Dissertation Defense

Applying Software-Based Side-Channels to Hardware Vulnerabilities

Andrew KwongPh.D. Candidate

Virtual Event: Zoom

Abstract: The discrepancy between the abstract model used to reason about the security of computer systems and their actual hardware implementation has led to a myriad of security issues. Security researchers have demonstrated how to use shared microarchitectural components, speculative execution attacks, and even hardware based memory integrity attacks to extract sensitive information across nearly all hardware backed security domains. These “side-channel” attacks have violated boundaries necessary for the isolation and security of virtual machines, browser tabs, kernel memory, and even Trusted Execution Environments, making it clear that side-channels present a formidable challenge to safely multiplexing hardware.

This thesis explores these side-channel attacks at the intersection of software, hardware, and applied cryptography. By leveraging shared microarchitectural components, memory integrity vulnerabilities, and even physical effects, this thesis demonstrates new classes of attacks that extract information through these indirect channels. In doing so, it expands our understanding of the scope of side-channel vulnerabilities by demonstrating novel channels by which software-level attackers can abuse vulnerabilities present in hardware.

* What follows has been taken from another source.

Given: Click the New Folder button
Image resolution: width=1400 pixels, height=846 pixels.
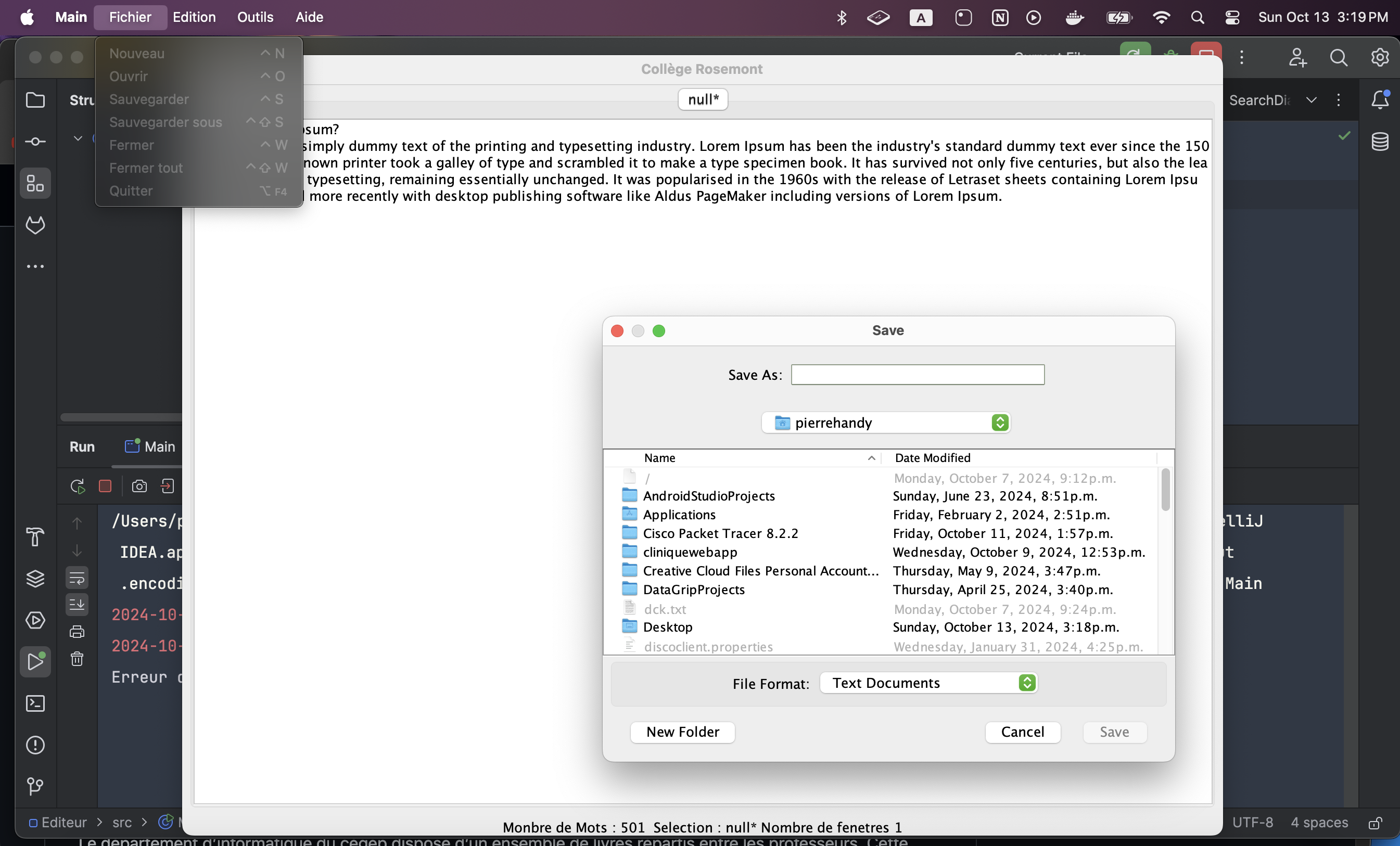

More specifically, this thesis investigates the threat of side-channels to secure execution environments (e.g. Intel’s SGX), cryptographic schemes (both standardized by NIST and candidates for future post quantum crypto schemes), web browsers, micro architectural systems, and hardware, such as memory modules and storage devices.

By surveying the landscape of potential side-channel threats and discovering new classes of attacks, this thesis contributes novel insights into adversarial capabilities and how to develop effective mitigations. Thus, the works contained in this thesis serve as necessary stepping stones towards securing the next generation of computers against these side-channel attacks in a principled manner.